(Saved data entries)
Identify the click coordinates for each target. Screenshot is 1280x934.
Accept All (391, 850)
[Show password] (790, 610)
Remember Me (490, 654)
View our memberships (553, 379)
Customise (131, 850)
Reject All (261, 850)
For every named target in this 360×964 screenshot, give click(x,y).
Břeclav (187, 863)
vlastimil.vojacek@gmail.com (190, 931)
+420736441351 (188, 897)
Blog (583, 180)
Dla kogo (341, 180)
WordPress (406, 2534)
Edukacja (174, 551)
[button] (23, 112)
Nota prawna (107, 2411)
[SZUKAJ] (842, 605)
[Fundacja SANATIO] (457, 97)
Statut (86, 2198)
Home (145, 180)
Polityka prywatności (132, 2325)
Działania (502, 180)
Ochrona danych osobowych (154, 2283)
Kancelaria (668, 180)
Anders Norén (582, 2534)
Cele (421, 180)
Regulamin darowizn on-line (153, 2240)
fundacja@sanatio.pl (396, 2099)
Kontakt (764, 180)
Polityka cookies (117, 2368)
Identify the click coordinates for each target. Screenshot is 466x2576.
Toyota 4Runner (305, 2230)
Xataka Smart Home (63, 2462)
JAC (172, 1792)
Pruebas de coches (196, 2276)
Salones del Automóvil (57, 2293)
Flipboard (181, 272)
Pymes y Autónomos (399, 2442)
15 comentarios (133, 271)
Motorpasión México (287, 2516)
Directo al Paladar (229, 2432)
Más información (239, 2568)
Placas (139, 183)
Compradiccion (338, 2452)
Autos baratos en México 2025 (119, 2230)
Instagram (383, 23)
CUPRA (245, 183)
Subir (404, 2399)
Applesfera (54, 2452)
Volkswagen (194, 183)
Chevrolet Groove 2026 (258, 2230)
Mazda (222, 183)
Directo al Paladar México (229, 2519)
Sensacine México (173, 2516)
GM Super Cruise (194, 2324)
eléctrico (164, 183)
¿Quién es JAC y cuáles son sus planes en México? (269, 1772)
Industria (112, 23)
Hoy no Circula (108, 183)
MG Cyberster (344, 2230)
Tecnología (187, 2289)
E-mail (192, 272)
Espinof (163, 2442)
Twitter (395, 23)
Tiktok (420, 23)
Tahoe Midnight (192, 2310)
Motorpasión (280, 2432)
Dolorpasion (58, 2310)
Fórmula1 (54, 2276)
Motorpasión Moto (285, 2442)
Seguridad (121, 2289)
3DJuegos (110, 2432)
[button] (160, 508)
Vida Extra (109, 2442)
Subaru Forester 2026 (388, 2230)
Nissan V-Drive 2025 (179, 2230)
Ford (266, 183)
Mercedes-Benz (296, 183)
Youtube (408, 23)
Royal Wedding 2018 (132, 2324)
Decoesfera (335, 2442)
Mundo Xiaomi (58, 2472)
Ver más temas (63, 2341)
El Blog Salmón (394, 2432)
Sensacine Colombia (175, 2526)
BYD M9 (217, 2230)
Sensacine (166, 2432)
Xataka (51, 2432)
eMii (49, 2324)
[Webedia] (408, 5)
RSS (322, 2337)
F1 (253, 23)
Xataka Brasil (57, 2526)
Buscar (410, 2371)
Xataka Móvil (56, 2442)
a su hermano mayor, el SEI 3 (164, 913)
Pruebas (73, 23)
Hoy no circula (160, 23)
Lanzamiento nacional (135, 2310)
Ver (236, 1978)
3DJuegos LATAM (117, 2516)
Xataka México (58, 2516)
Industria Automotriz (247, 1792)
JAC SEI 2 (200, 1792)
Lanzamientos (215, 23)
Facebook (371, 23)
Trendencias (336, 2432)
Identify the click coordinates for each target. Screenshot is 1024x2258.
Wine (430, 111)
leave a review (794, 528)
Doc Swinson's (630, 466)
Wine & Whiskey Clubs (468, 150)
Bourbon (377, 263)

#### [Exercise goal]
What you give back must be the stretch above, starting at the line with "México? (269, 1772)" and ending at the line with "Buscar (410, 2371)", copied exactly.

#### [Exercise result]
¿Quién es JAC y cuáles son sus planes en México? (269, 1772)
Industria (112, 23)
Hoy no Circula (108, 183)
MG Cyberster (344, 2230)
Tecnología (187, 2289)
E-mail (192, 272)
Espinof (163, 2442)
Twitter (395, 23)
Tiktok (420, 23)
Tahoe Midnight (192, 2310)
Motorpasión (280, 2432)
Dolorpasion (58, 2310)
Fórmula1 (54, 2276)
Motorpasión Moto (285, 2442)
Seguridad (121, 2289)
3DJuegos (110, 2432)
[button] (160, 508)
Vida Extra (109, 2442)
Subaru Forester 2026 (388, 2230)
Nissan V-Drive 2025 (179, 2230)
Ford (266, 183)
Mercedes-Benz (296, 183)
Youtube (408, 23)
Royal Wedding 2018 (132, 2324)
Decoesfera (335, 2442)
Mundo Xiaomi (58, 2472)
Ver más temas (63, 2341)
El Blog Salmón (394, 2432)
Sensacine Colombia (175, 2526)
BYD M9 (217, 2230)
Sensacine (166, 2432)
Xataka (51, 2432)
eMii (49, 2324)
[Webedia] (408, 5)
RSS (322, 2337)
F1 (253, 23)
Xataka Brasil (57, 2526)
Buscar (410, 2371)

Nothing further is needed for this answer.